Eine schnelle Lösung wäre möglich, erklärte Johan Mooij von der Biologischen Station des Kreises Wesel, der als Gänse-Experte die Stadt seit Monaten berät. Das Jröne Meerke mit seinen nur 2,7 Hektar Wasserfläche müsste ausgebaggert, die 80 Zentimeter mächtige Schlammschicht am Grund entfernt werden, sagte er zum Problem Algenblüte. Und bei den Gänsen wäre die schnelle Lösung: "Zoo oder Pfanne — aber weg." Denn das arktische Federvieh am Meerke, das Neuss den Superlativ einbringt, Heimat der größten frei brütenden Schneeganspopulation Europas zu sein, habe — genau betrachtet — in Neuss nichts zu suchen. Mooij: "Irgendjemand hat sie ausgesetzt."

Aber schnelle Lösungen gibt es bei diesen vielschichtigen Problemen nicht. Das Ausbaggern des Sees werde niemand bezahlen können, sagte Grünflächenamtsleiter Stefan Diener. Er lasse Maßnahmen prüfen, um die Algenblüte durch Belüftung oder Mineralisierung der Schlämme zu einzudämmen. Und auch das Thema Gänse wird nicht mit einem großen Halali aus der Welt zu schaffen sein. Dem stehen der Artenschutz und die simple Tatsache entgegen, dass am Jröne Meere keine Jagd erlaubt ist. Obwohl man eigentlich, so Mooij mit Blick auf diese eingeführte Art "jeder Gans, derer man hafthaft werden kann, der Natur entziehen muss."

Es bleiben also nur andere Maßnahmen, die ein hohes Maß an Geduld erfordern, wie Mooij zugab. Neben der Verkleinerung der Gänsezhal durch "Geburtenkontrolle" kommt die Umsiedlung der Tiere an einen anderen See infrage. Denn die Gänse erkennen diej Gegend als Heimat, wo sie fliegen gelernt haben, sagte Moij. Ein solches Ersatzgewässer wurde noch nicht gefunden. Das könnte ein Baggersee sein, doch fehlt den meisten das, was die Gänse brauchen: flache Ufer und ausreichend Weidegrund. Mooij: "Ein neuer Rekultivierungsplan für einen solchen See wäre nötig."

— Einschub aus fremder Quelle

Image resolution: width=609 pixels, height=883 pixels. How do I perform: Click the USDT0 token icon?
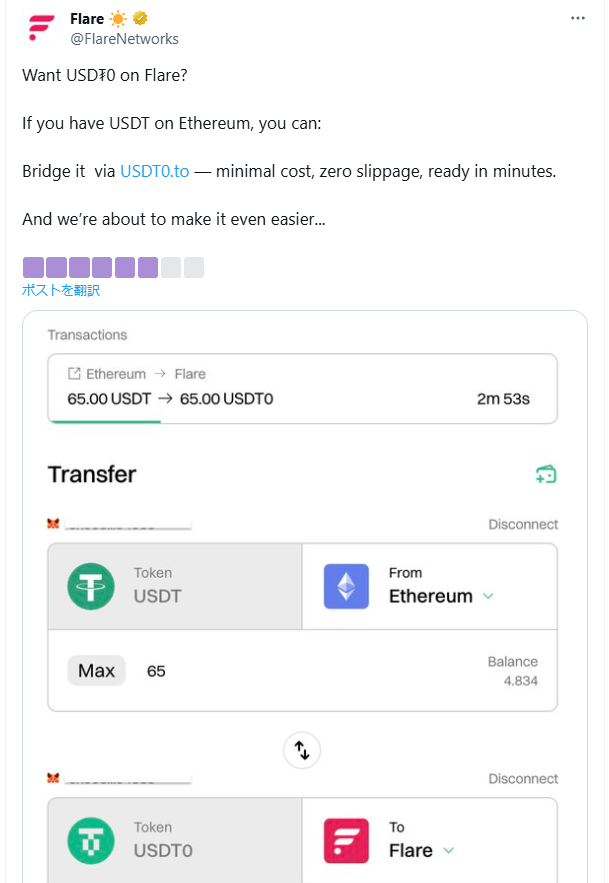(91, 841)
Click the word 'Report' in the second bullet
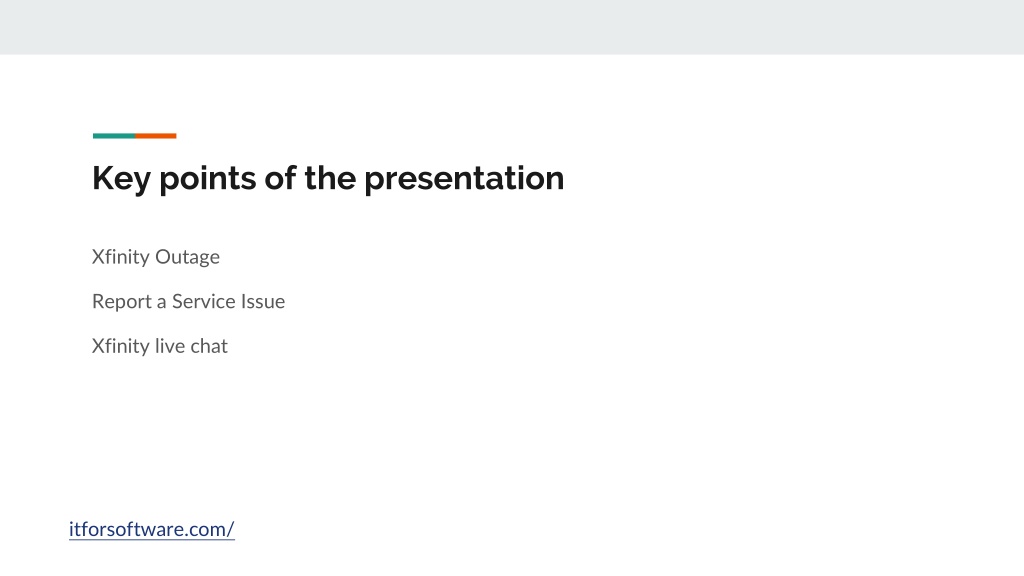 [121, 301]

Aber auch am Meerke finden die Schneegänse nicht ausreichend Nahrung. "Sie sind an der unteren Grenze ihrer Kondition", sagte Mooij, der sich auch aus Tierschutzgründen für eine Verkleinerung der Population ausspricht. Doch dabei ist die Stadt — freundlich formuliert — nicht vom Glück verfolgt. Nach einigen Expertengesprächen im Winter wurde im April beantragt, Eier aus den Gelegen der Gänse entfernen zu dürfen. Die Genehmigung ging am Freitag vor Pfingsten ein. Als man nach den Feiertagen zur Tat schreiten wollte und auf die Insel im See ruderte, fand man keine Eier in den Nestern — dafür aber ein bis zwei Tage alte Küken.